Sunday, November 30, 2008

veselka’s cabbage soup

veselka's cabbage soup

Shuna introduced me to this soup. I think it was July 2007 and she’d gathered a bunch of food bloggers at Veselka, a Ukranian diner in the East Village famous for serving awesome beer-blotting food like borsht, stuffed cabbage and pierogis around the clock. It was hot and humid out, however, so the thought of anything besides a grilled kielbasa, pickles and a cold beer seemed insane, and yet there was our host, ordering cabbage soup.

sauerkraut

I thought this Eggbeater was insane. Who eats soup in the summer? But Shuna insisted I try at least a spoonful, and that sip did me in. I spent the rest of July craving move and finally caved in August, sitting in that cafe eating steaming hot soup on a steaming hot day because it was the best thing, ever.

soup, pre-skim

This is no flat but earnest cabbage soup. It is cooked with a mix of chicken broth and cubes of fatty pork, then not just cabbage, but sauerkraut and then extra “juice” at the end to punch it up. It’s the kind of thing you’d eat every day of the shivery winter, if Veselka weren’t a cruel 1.7 miles across and then downtown, which feels even longer the colder it gets.

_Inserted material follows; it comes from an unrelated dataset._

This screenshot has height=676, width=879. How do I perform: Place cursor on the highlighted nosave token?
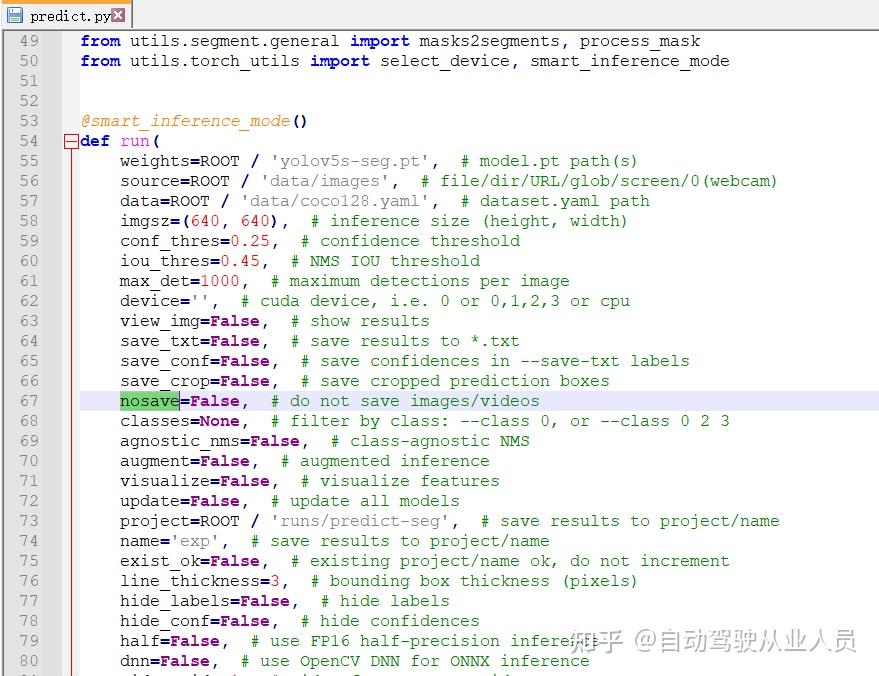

So you can imagine how out of my mind overjoyed I was when New York Magazine ran Veselka’s recipe for cabbage soup — that cabbage soup — a couple weeks ago. And although I considered not posting today at all — on this last day of November — just to be a punk, the fact is, this is what we had for dinner (and a batch of this) and I aim to share. You know, right before I take a nap for all of December.

veselka's cabbage soup

One year ago: Fennel Ice Cream

Veselka’s Cabbage Soup
Courtesy of NYMag

Serves 6 to 8

1 pound pork butt, cut into small cubes
1 1/2 quarts chicken stock
4 cups water
3 allspice berries
3 bay leaves
1 tablespoon dried marjoram
1 cup sauerkraut, plus around 4 tablespoons juice
1 large potato, peeled and diced
2 carrots, minced
3 stalks celery, minced
1 small onion, diced
2 cups fresh cabbage, shredded thin

Place the pork in a medium stockpot with the chicken stock, water, allspice, bay leaves, and marjoram. Bring to a boil and then simmer on low heat for about 2 hours. Remove the pork and set aside on a plate to cool. Skim fat from stock, leaving a few “eyes” of fat for flavor.

Add sauerkraut and simmer for 20 minutes. Add potato and simmer for 5 minutes. Add the carrots, celery, onion, and cabbage and simmer for 20 minutes. Add the pork and simmer for 10 more minutes. Season with salt and pepper. Add sauerkraut juice.